WORK TO COMPLETE.
- 1) In the passage about Donyale Luna, why did she move to Europe? Answer in one to three sentences.
- 2) Rewrite the paragraph in the Donyale Luna passage that begins "In London in the mid 1960s" as a short list, keeping its main facts.
- 3) Give a continuation of the passage about Donyale Luna, picking up after its final line.

SELECTED TEXT.
-*-*-

However, along with the opportunities came obstacles. At the height of African-American civil rights activism, Harper’s Bazaar advertisers complained about the images of Donyale Luna and threatened to pull their advertising. In a bid to escape such discrimination, Donyale moved to Europe, where she reinvented herself to become Peggy Anna Donyale Zazia Luna Freeman. According to U.S. model Pat Cleveland, “It was a mirage, a sort of fantasy, going into restaurants people would stop eating to stand up and applaud.”

Donyale Luna in a Rudi Gernreich dress painted by Salvador Dalí, in a 1966 portrait by William Claxton.
Donyale Luna in a Rudi Gernreich dress painted by Salvador Dalí, in a 1966 portrait by William Claxton.William Claxton / HBO / MORITZ FEED DOG FESTIVAL

In London in the mid 1960s, she became the first Black model to grace the cover of British Vogue photographed by David Bailey, and she collaborated with the Rolling Stones on their film Rock’n’Roll Circus. In Paris, she acted in William Klein’s film Who Are You, Polly Maggoo, met Dalí and worked with Paco Rabanne. Around that time, she was poised to participate in the most expensive fashion photo shoot to date, Vogue’s The Great Fur Caravan, but at the last moment editor Diana Vreeland dropped Luna. When Avedon protested, Vreeland cruelly compared Donyale Luna to King Kong. “Veruschka, who was eventually chosen, was very professional, but Luna would have had more impact,” Kramer says. “Avedon was a civil rights advocate and in his archive you can see how hard he fought for her and how much it pained him to see her rejected.”

As Enotea in Federico Fellini’s 'The Satyricon' in 1969.

-*-*-

PROVIDED RECORDS.
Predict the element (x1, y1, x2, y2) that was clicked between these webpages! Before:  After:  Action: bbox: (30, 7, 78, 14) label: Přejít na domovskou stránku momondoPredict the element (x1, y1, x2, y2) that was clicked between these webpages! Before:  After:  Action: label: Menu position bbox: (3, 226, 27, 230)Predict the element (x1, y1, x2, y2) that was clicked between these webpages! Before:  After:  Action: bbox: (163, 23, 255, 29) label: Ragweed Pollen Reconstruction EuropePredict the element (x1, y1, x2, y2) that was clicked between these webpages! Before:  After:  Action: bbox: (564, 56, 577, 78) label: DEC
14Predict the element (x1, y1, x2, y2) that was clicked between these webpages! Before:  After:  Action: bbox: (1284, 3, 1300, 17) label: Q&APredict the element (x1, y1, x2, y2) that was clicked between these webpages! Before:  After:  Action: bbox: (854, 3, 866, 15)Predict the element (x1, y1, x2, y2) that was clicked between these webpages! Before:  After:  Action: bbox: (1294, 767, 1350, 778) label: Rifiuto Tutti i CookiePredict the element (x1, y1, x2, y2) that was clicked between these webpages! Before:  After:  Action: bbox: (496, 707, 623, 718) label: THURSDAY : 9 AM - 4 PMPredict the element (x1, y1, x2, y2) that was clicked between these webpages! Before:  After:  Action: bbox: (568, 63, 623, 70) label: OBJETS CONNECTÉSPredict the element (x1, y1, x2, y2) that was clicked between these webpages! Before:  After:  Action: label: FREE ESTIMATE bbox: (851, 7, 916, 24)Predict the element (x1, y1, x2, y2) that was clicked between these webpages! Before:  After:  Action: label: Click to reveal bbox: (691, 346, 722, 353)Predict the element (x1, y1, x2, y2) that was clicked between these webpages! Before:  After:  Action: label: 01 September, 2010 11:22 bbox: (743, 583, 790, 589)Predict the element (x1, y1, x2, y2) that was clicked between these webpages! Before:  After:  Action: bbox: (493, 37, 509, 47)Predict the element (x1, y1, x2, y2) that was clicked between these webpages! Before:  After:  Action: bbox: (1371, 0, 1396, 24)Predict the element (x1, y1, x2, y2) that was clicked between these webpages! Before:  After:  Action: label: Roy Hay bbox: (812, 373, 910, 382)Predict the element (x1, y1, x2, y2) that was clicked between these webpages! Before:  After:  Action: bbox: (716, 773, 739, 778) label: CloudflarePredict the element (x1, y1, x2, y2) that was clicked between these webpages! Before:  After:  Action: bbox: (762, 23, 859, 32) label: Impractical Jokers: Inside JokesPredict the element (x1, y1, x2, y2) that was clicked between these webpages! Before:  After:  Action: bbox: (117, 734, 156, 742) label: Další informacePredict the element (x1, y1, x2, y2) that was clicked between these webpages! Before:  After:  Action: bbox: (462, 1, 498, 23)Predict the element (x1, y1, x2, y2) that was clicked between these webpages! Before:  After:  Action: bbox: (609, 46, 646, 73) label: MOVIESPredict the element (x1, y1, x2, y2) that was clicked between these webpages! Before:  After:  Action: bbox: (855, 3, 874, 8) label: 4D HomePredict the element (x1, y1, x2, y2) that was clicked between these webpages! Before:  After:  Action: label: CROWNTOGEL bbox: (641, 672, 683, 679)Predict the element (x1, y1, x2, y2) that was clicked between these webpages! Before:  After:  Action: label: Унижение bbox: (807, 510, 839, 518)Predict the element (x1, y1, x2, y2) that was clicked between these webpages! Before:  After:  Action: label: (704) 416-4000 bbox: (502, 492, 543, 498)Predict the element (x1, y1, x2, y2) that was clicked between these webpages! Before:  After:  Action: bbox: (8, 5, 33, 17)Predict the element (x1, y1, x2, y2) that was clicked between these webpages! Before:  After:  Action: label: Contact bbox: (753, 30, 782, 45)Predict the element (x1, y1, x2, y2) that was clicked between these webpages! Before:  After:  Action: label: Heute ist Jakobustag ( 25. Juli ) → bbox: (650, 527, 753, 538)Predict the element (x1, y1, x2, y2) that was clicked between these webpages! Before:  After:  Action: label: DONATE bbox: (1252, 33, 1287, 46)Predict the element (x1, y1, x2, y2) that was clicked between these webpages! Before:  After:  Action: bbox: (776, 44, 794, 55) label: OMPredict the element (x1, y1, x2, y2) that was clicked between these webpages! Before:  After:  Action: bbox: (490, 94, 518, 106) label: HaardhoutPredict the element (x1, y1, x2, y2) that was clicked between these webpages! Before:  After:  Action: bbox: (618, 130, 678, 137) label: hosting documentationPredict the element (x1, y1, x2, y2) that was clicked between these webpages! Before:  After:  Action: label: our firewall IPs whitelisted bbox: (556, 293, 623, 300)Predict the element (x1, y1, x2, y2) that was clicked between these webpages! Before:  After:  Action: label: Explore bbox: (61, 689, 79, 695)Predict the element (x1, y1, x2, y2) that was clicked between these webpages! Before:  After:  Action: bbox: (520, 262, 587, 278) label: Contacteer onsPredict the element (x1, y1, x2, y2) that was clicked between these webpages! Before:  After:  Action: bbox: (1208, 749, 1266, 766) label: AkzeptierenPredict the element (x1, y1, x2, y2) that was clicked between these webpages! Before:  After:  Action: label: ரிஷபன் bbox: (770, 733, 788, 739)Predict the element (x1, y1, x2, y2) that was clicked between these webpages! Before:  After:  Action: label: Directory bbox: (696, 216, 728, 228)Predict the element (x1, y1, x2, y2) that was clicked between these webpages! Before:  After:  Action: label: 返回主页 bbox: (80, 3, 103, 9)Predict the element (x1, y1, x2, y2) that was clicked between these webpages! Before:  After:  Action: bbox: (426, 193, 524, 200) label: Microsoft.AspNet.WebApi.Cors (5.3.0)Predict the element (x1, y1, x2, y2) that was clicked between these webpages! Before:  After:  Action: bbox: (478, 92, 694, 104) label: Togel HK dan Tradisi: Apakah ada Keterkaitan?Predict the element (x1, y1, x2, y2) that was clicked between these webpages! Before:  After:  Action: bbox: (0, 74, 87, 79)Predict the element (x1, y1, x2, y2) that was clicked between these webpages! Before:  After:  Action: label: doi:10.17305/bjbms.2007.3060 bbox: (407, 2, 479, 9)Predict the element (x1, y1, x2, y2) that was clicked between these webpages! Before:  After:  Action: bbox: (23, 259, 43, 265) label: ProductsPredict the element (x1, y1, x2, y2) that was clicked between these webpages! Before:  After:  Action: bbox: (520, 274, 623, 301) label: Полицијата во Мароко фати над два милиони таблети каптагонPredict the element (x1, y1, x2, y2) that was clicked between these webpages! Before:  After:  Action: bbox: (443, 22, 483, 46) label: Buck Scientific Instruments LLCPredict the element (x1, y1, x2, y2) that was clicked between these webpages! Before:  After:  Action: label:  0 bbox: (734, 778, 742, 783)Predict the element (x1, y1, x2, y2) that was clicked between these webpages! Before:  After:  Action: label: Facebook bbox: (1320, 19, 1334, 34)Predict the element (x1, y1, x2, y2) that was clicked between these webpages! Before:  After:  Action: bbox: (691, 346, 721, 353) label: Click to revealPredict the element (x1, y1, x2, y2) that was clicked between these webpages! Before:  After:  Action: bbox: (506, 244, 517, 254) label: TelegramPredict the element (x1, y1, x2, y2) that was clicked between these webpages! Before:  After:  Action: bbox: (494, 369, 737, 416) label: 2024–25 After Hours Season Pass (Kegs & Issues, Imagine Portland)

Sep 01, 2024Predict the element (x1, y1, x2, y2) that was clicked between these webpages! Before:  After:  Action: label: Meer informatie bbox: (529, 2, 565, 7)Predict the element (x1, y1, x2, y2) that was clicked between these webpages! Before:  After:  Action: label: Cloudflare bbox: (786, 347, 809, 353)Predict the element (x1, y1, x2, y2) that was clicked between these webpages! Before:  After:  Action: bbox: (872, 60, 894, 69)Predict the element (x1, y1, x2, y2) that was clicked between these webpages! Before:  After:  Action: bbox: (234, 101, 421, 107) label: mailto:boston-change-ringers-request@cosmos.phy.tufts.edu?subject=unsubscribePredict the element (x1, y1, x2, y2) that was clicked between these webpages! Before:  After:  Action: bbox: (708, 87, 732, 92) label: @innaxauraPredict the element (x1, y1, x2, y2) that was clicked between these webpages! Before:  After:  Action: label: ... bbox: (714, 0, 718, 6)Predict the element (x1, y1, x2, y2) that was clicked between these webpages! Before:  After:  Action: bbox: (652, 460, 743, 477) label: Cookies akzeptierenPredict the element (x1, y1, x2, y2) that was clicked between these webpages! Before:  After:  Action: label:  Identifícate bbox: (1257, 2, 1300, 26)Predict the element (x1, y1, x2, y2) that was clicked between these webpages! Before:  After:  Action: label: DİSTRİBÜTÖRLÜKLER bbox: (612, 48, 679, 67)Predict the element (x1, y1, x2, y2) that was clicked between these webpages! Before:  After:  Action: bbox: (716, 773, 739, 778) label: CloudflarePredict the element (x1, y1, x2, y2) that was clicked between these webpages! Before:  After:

-*-*-

RESULTS.
- 1) She moved to Europe to escape discrimination. At the height of African-American civil rights activism, Harper's Bazaar advertisers had complained about her images and threatened to pull their advertising.

- 2)
- In mid-1960s London, she became the first Black model on the cover of British Vogue, photographed by David Bailey, and worked with the Rolling Stones on their film Rock'n'Roll Circus.
- In Paris, she acted in William Klein's film Who Are You, Polly Maggoo, met Dalí and worked with Paco Rabanne.
- She was set to take part in Vogue's The Great Fur Caravan, the most expensive fashion shoot to date, but editor Diana Vreeland dropped her at the last moment.
- When Avedon protested, Vreeland compared Luna to King Kong.
- Veruschka was chosen instead. Kramer says Luna would have had more impact and that Avedon, a civil rights advocate, fought hard for her and was pained by her rejection.

- 3)
As Enotea in Federico Fellini’s 'The Satyricon' in 1969.CORDON PRESS

“Donyale Luna was subjected to other similar experiences that we couldn’t mention in the footage because we couldn’t find anyone to corroborate them on camera,” says Jefferson. “The editor of French Vogue wanted to give her the cover and they vetoed it from above. After all, it was a U.S. media outlet whose influence reached Europe. It was all about money and they didn’t have the courage to dispute that.” These challenges along with a devastating family tragedy made Luna retreat further into a fantasy world. She moved to Italy, where she created art pieces, acted in avant-garde theater and worked with Fellini. It was there that she met her husband, Luigi Cazzaniga, with whom she had a daughter, Dream. Sadly, in 1979, 18 months after becoming a mother, Luna died of an overdose. She was 33.

With her daughter, Dream Cazzaniga, in 1977.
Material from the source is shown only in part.